In the present climate of EBM it is also important for everyone working clinically with individuals with SCI to be aware of the necessity to demonstrate clinical effectiveness by regular audit. These should include the use of valid and reproducible outcome measures in relevant areas in SCI treatment and rehabilitation. The use of checklists may improve the quality of information collected for the patients, and electronic patient records with structured data may further increase the possibilities for evaluation of the treatment and rehabilitation.
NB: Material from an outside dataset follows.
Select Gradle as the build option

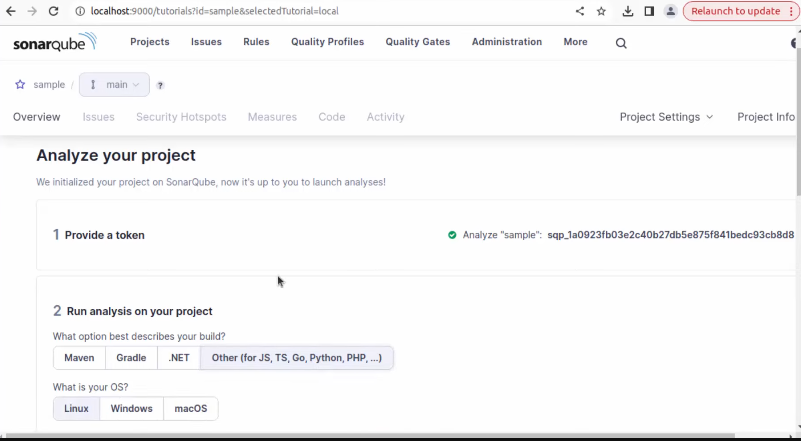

In the search for evidence and effectiveness it is important that we do not overlook another kind of audit, that is, the reporting of errors. Today errors may be reported as case stories in journals, but the process to write a complete article with background, references, etc. may be too much for many busy clinicians. Therefore, a possibility could be that journals have a section for reporting of errors in a short format, which do not require much of those who report the case. To make it possible for all of us to learn from errors it ought to be a professional obligation to report them.

Summary

Biller-Andorno et al¹⁸ conclude: ‘Our moral responsibility requires us to use the positive potential of EBM for fairness and quality in health care as well as to reflect critically on its limits’. In practice, health care professionals generally agree that they should strive to use evidence-based interventions. However, we may also agree with Cohen et al² that the important issue is to find the best way to incorporate evidence into the multifacetted clinical decision-making process. There is no doubt that EBM is an important factor in a very complex context. We shall always remember to incorporate the individual patient values and circumstances, and current evidence must not restrict a patient's access to health care.²

Guidelines based on the best possible knowledge are very valuable, in particular when appropriately up-dated, not least for the new in the field.